Texte à lire:
+++

Le lundi 2 mai 2022, le Mali a décidé de dénoncer trois accords le liant à la France : le traité de coopération en matière de défense du 16 juillet 2014, l’accord déterminant le statut de la force « Serval » des 7 et 8 mars 2013 et son protocole additionnel des 6 et 10 mars 2020 encadrant le statut des forces non françaises insérées dans l’opération Takuba. Ces dénonciations s’intègrent au contexte de la crise diplomatique opposant les autorités maliennes, issues du coup d’État de mai 2021, à la France et ses alliés. En effet, depuis mai 2021, la junte militaire malienne conteste régulièrement la présence d’éléments militaires sur son territoire, et l’atteinte à sa souveraineté, quand bien même, elle a autorisé la présence sur le territoire des mercenaires russes du groupe Wagner.

Le 17 février dernier, le Président Macron avait annoncé la fin des opérations Barkhane et Takuba et la réorganisation du dispositif militaire français dans la bande sahélo-saharienne, après 9 ans de présence militaire dans la région. Ce retrait, ordonné, doit durer 6 mois. En réaction à l’annonce d’Emmanuel Macron, le colonel Goïta, président des autorités de transition, a demandé le départ « sans délai » des forces françaises et européennes.

Cette dénonciation appelle trois séries de remarques.

+++

Consigne:
Selon le texte sur la dénonciation des accords entre le Mali et la France, combien de temps doit durer le retrait annoncé le 17 février ?

Données brutes:
+++

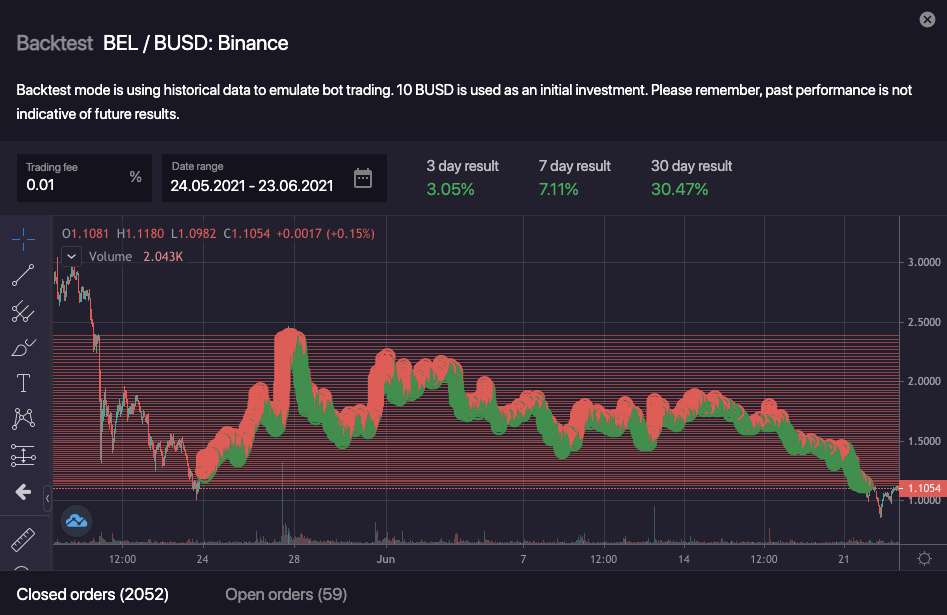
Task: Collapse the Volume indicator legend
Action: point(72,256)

+++

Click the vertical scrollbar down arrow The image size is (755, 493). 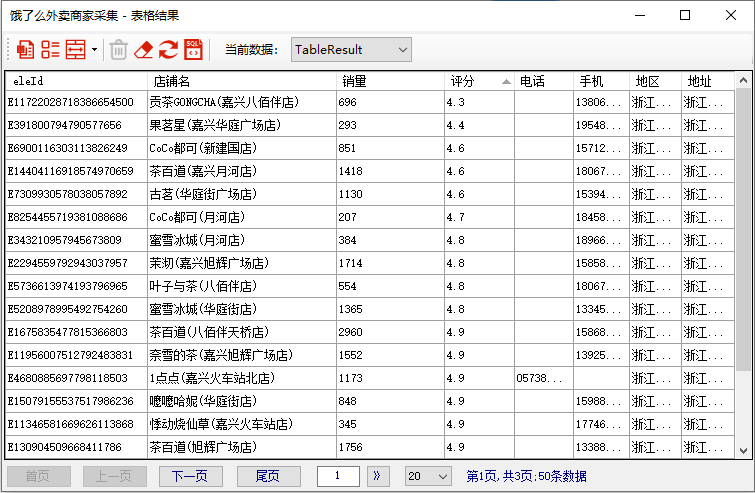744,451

+++

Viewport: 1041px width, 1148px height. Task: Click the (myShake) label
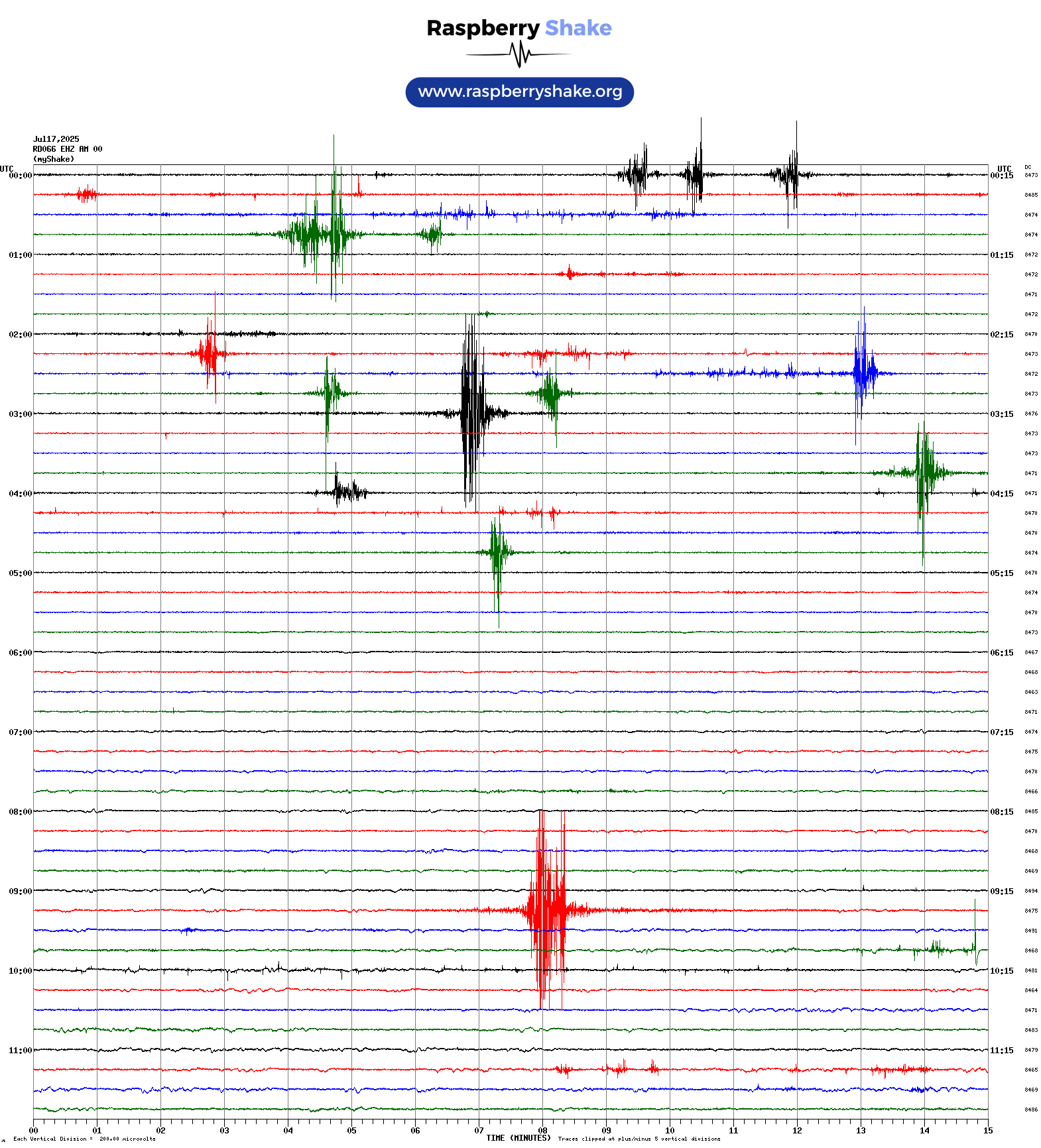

+++

Réponse ci-dessous:
Ce retrait doit durer 6 mois.